- **Exercise input**:
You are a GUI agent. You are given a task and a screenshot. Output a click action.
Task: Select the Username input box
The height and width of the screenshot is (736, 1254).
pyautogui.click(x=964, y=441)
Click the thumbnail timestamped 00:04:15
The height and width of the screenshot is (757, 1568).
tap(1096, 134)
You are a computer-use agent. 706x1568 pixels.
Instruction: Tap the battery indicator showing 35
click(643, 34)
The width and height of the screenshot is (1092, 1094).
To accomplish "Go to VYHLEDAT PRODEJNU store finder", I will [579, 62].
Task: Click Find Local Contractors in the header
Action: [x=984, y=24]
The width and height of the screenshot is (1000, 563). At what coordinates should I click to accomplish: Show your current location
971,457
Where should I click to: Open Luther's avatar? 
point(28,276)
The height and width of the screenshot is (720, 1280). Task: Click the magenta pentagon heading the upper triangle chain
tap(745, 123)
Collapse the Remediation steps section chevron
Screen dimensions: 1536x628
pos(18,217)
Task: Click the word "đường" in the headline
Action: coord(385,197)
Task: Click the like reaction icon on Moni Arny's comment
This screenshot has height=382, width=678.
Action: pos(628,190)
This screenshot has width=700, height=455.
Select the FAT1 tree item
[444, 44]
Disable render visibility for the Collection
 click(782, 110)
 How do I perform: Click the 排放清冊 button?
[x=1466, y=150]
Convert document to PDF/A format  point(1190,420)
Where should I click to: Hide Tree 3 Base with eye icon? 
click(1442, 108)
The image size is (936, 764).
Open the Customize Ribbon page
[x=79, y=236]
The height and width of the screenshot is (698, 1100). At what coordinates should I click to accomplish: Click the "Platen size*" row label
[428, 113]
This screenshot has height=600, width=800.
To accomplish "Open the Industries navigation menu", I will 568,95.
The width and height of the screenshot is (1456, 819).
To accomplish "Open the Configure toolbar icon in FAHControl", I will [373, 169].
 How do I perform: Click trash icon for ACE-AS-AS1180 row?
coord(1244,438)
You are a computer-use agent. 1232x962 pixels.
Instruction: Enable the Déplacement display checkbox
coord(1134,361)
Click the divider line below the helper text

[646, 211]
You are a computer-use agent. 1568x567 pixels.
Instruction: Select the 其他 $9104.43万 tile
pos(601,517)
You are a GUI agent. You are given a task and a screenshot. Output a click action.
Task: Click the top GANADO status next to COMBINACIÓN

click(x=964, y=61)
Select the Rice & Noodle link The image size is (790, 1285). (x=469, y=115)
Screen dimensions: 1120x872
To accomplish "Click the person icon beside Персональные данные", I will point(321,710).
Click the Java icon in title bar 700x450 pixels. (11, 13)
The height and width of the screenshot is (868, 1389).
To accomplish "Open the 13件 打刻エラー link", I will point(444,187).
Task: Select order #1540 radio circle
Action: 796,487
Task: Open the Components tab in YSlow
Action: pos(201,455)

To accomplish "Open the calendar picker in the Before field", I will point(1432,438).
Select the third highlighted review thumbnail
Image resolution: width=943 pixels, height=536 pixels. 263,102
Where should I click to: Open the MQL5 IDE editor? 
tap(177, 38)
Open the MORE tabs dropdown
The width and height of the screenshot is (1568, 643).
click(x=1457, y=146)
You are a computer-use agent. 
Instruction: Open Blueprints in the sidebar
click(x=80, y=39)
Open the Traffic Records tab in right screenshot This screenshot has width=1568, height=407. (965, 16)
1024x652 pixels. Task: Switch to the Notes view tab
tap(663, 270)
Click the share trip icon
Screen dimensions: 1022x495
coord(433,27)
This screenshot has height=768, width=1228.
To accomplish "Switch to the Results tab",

- **What the exercise asks**: Copy out all of the records above, line by line, without changing a single character.

- **Output of the exercise**:
You are a GUI agent. You are given a task and a screenshot. Output a click action.
Task: Select the Username input box
The height and width of the screenshot is (736, 1254).
pyautogui.click(x=964, y=441)
Click the thumbnail timestamped 00:04:15
The height and width of the screenshot is (757, 1568).
tap(1096, 134)
You are a computer-use agent. 706x1568 pixels.
Instruction: Tap the battery indicator showing 35
click(643, 34)
The width and height of the screenshot is (1092, 1094).
To accomplish "Go to VYHLEDAT PRODEJNU store finder", I will [579, 62].
Task: Click Find Local Contractors in the header
Action: [x=984, y=24]
The width and height of the screenshot is (1000, 563). At what coordinates should I click to accomplish: Show your current location
971,457
Where should I click to: Open Luther's avatar? 
point(28,276)
The height and width of the screenshot is (720, 1280). Task: Click the magenta pentagon heading the upper triangle chain
tap(745, 123)
Collapse the Remediation steps section chevron
Screen dimensions: 1536x628
pos(18,217)
Task: Click the word "đường" in the headline
Action: coord(385,197)
Task: Click the like reaction icon on Moni Arny's comment
This screenshot has height=382, width=678.
Action: pos(628,190)
This screenshot has width=700, height=455.
Select the FAT1 tree item
[444, 44]
Disable render visibility for the Collection
 click(782, 110)
 How do I perform: Click the 排放清冊 button?
[x=1466, y=150]
Convert document to PDF/A format  point(1190,420)
Where should I click to: Hide Tree 3 Base with eye icon? 
click(1442, 108)
The image size is (936, 764).
Open the Customize Ribbon page
[x=79, y=236]
The height and width of the screenshot is (698, 1100). At what coordinates should I click to accomplish: Click the "Platen size*" row label
[428, 113]
This screenshot has height=600, width=800.
To accomplish "Open the Industries navigation menu", I will 568,95.
The width and height of the screenshot is (1456, 819).
To accomplish "Open the Configure toolbar icon in FAHControl", I will [373, 169].
 How do I perform: Click trash icon for ACE-AS-AS1180 row?
coord(1244,438)
You are a computer-use agent. 1232x962 pixels.
Instruction: Enable the Déplacement display checkbox
coord(1134,361)
Click the divider line below the helper text

[646, 211]
You are a computer-use agent. 1568x567 pixels.
Instruction: Select the 其他 $9104.43万 tile
pos(601,517)
You are a GUI agent. You are given a task and a screenshot. Output a click action.
Task: Click the top GANADO status next to COMBINACIÓN

click(x=964, y=61)
Select the Rice & Noodle link The image size is (790, 1285). (x=469, y=115)
Screen dimensions: 1120x872
To accomplish "Click the person icon beside Персональные данные", I will point(321,710).
Click the Java icon in title bar 700x450 pixels. (11, 13)
The height and width of the screenshot is (868, 1389).
To accomplish "Open the 13件 打刻エラー link", I will point(444,187).
Task: Select order #1540 radio circle
Action: 796,487
Task: Open the Components tab in YSlow
Action: pos(201,455)

To accomplish "Open the calendar picker in the Before field", I will point(1432,438).
Select the third highlighted review thumbnail
Image resolution: width=943 pixels, height=536 pixels. 263,102
Where should I click to: Open the MQL5 IDE editor? 
tap(177, 38)
Open the MORE tabs dropdown
The width and height of the screenshot is (1568, 643).
click(x=1457, y=146)
You are a computer-use agent. 
Instruction: Open Blueprints in the sidebar
click(x=80, y=39)
Open the Traffic Records tab in right screenshot This screenshot has width=1568, height=407. (965, 16)
1024x652 pixels. Task: Switch to the Notes view tab
tap(663, 270)
Click the share trip icon
Screen dimensions: 1022x495
coord(433,27)
This screenshot has height=768, width=1228.
To accomplish "Switch to the Results tab",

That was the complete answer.